Section 2. Théorie des crises
financières
Allen et Gale (2007) ont distingué deux versions
traditionnelles qui ont été développées pour
comprendre les crises financières. La première
développée par Kindleberger s'inspirant des travaux de Friedman
et Schwartz, consiste à dire que ces crises sont le résultat de
la panique bancaire. La deuxième vue alternative, qui a
été développé par Bryant (1980), Diamond et Dybvig
(1983) est celle qui stipule que les crises financière résultent
des causes fondamentales qui font partie du cycle économique; elles
surviennent lorsque les déposants pensent que des principes
économiques de base semblent mauvais dans un avenir proche. Dans ce cas,
les déposants, prévoyant que des défauts de remboursement
des prêt futurs rendront impossible pour la banque de rembourser leurs
dépôts, décident de retirer leur argent.

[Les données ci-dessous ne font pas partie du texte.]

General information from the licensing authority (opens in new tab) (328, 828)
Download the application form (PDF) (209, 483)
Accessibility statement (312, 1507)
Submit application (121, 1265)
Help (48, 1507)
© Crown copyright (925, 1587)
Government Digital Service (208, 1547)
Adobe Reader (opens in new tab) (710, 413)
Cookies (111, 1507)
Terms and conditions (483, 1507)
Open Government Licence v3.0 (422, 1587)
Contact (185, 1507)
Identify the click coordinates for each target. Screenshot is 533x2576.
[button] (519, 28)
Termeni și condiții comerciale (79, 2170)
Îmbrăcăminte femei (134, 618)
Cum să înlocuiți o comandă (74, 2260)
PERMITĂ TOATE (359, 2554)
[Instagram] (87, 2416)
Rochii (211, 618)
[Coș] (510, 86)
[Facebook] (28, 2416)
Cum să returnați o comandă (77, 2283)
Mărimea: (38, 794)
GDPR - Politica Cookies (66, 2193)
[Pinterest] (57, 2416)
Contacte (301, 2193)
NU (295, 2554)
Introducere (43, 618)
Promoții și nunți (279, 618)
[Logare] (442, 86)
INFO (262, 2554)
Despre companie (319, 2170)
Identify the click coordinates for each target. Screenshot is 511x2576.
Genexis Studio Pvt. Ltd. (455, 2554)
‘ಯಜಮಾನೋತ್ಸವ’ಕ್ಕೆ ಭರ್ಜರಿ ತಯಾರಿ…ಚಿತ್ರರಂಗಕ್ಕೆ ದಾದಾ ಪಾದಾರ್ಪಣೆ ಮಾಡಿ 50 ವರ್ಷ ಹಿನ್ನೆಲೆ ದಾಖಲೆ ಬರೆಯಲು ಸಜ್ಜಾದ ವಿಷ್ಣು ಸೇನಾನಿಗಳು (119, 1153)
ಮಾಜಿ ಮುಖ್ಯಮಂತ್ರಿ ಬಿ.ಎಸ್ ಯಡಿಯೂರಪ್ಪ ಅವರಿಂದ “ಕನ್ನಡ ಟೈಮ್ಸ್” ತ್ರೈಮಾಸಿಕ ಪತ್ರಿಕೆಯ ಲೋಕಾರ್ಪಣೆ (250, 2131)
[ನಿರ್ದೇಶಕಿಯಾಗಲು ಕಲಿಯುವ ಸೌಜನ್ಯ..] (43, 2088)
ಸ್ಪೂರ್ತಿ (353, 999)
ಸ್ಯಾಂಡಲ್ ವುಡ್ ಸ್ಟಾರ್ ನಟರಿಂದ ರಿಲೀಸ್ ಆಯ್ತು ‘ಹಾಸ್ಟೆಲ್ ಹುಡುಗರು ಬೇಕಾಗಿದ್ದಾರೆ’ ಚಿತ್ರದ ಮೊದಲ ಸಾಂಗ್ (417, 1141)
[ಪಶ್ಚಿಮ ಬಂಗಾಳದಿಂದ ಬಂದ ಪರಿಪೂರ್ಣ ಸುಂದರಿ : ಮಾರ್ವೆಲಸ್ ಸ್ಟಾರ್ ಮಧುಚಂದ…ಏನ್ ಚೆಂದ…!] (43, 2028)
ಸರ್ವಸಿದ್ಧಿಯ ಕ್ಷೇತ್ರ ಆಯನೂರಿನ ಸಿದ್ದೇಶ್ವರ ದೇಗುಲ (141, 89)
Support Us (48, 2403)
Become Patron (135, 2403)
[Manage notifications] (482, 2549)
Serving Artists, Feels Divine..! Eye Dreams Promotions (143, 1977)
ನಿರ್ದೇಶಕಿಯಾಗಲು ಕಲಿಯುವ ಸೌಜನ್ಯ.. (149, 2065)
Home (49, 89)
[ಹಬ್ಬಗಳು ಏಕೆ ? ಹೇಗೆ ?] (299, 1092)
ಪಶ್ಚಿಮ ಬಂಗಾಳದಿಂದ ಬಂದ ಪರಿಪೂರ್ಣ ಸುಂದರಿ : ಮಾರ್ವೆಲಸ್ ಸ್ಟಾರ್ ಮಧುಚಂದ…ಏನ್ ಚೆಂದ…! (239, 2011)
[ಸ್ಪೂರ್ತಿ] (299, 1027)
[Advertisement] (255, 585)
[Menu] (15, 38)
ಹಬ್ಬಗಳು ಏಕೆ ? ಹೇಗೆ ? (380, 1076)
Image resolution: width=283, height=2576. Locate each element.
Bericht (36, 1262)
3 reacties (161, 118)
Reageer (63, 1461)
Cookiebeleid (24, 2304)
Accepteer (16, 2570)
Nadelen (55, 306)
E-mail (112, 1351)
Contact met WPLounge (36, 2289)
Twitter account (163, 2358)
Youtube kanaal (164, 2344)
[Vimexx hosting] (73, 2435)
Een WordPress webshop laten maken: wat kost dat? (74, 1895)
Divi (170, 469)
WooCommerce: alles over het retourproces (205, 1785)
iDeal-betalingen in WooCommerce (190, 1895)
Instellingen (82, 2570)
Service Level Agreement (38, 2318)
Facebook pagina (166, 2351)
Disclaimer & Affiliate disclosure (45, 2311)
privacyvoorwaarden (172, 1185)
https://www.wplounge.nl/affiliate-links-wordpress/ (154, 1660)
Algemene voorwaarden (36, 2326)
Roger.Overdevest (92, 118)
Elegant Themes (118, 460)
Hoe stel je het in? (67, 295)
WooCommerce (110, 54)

Les
déposants dans ce cas prévoient l'insolvabilité
plutôt que l`illiquidité.
Dans la première partie de cette section, nous
commençons par développer la deuxième approche des crises
financières à la lumière des analyses
présentées par Minsky; et ce n'est qu'en deuxième partie
qu'on illustrera la première approche par le modèle des paniques
bancaires développé par Allen et Gale
1. Le modèle de l'investissement euphorique et des
crises financières de Minsky (1982)
En s'appuyant sur Keynes5, Minsky
(1982)6 a développé une théorie
d'investissement du cycle économique, mais il s'est concentré
davantage sur le rôle de la monnaie et du financement endogène qui
propulsent les bulles et les crises. En adoptant l'idée de Keynes sur
les différentes interdépendances entre les différents
marchés, Minsky affirme qu'il existe un écart qui amplifie les
complémentarités de l'économie et qui dominent au cours
des phases d'expansion et plante les graines de la crise financière.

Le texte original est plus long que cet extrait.